| What to produce |
Among the entries that follow, the required portion opens with the line containing "Task: Enable the Tracking toggle" and closes with the line containing "The width and height of the screenshot is (689, 540).". Give that portion again exactly, and nothing else.

| Data for review |
---
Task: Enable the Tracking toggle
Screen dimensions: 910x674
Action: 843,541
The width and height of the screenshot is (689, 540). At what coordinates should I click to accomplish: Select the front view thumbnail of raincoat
---
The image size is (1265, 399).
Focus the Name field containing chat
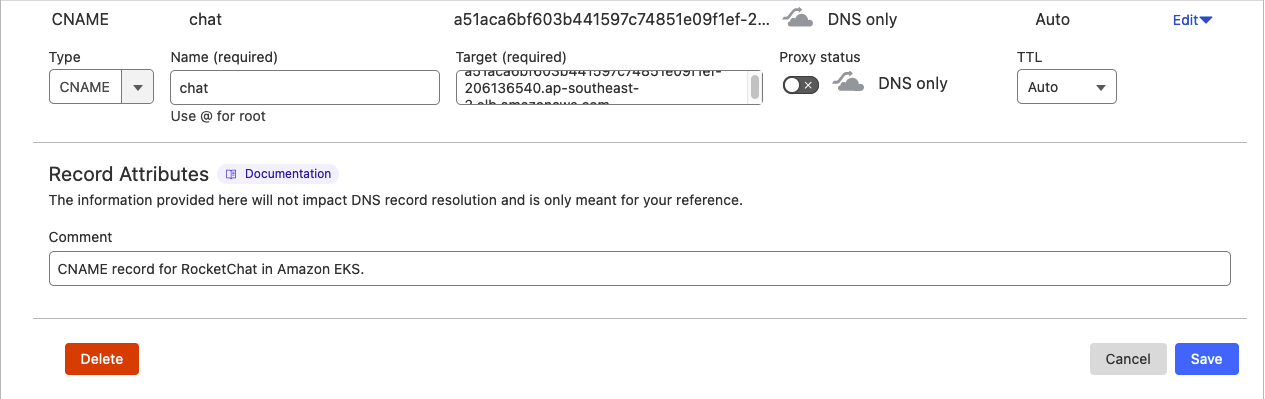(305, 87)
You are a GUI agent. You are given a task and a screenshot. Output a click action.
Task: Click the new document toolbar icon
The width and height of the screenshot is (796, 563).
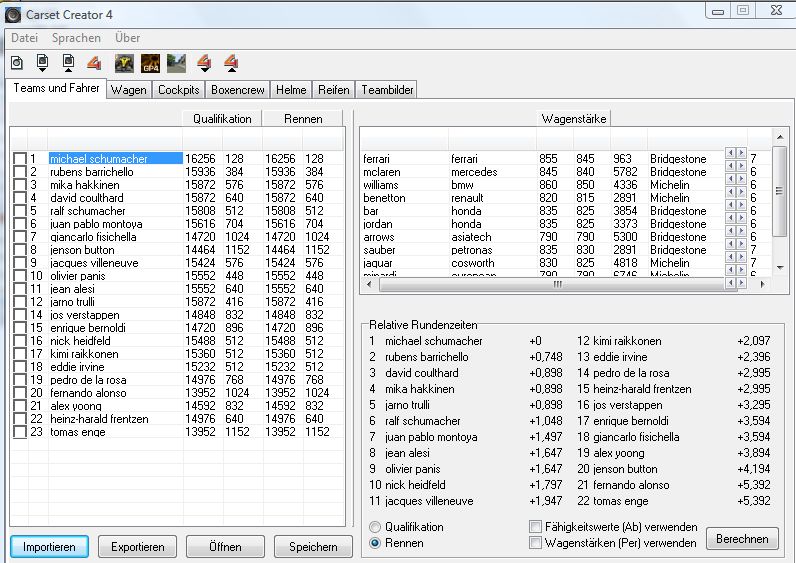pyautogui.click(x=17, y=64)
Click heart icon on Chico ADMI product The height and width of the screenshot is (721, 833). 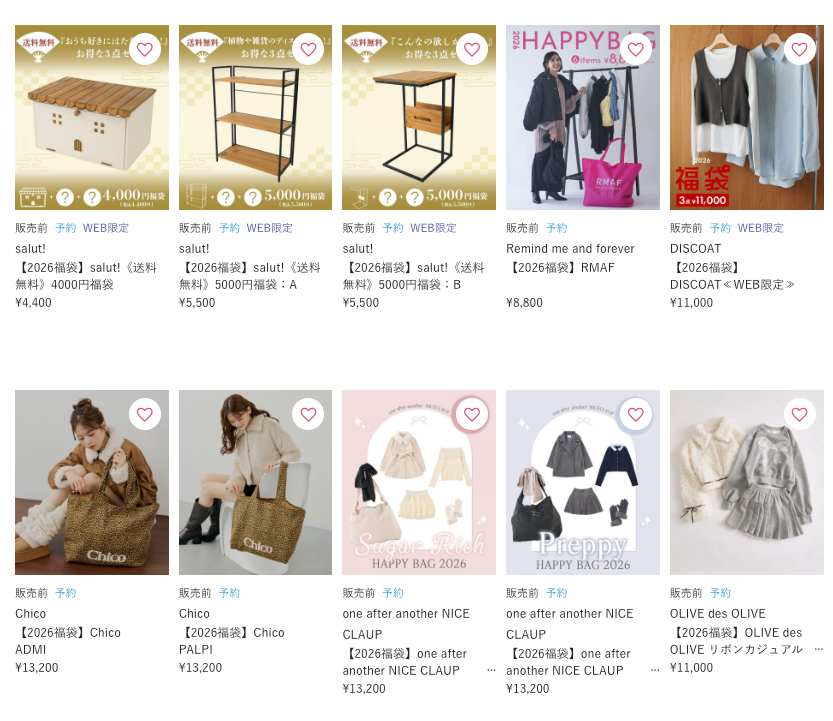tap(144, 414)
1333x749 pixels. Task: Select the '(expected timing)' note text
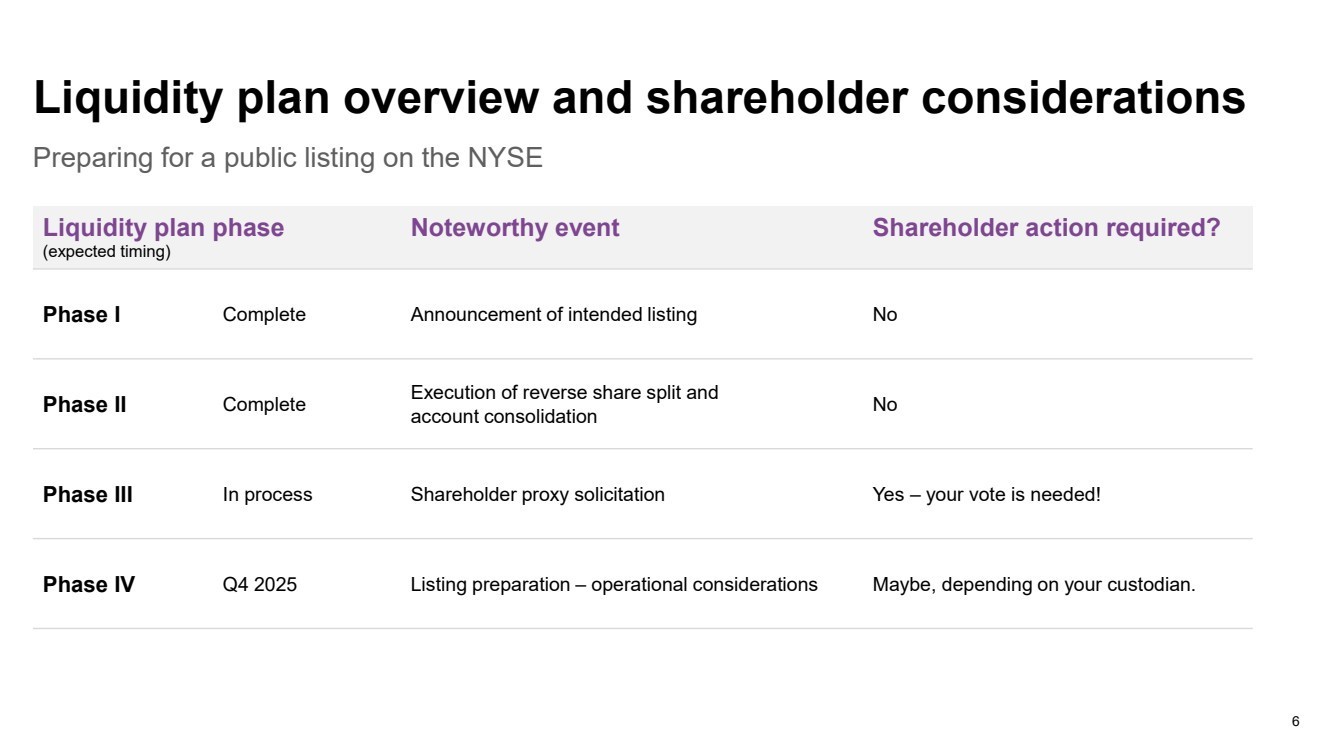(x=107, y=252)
---
| Expected answer |
Task: Enable the Tracking toggle
Screen dimensions: 910x674
Action: 843,541
The width and height of the screenshot is (689, 540). At what coordinates should I click to accomplish: Select the front view thumbnail of raincoat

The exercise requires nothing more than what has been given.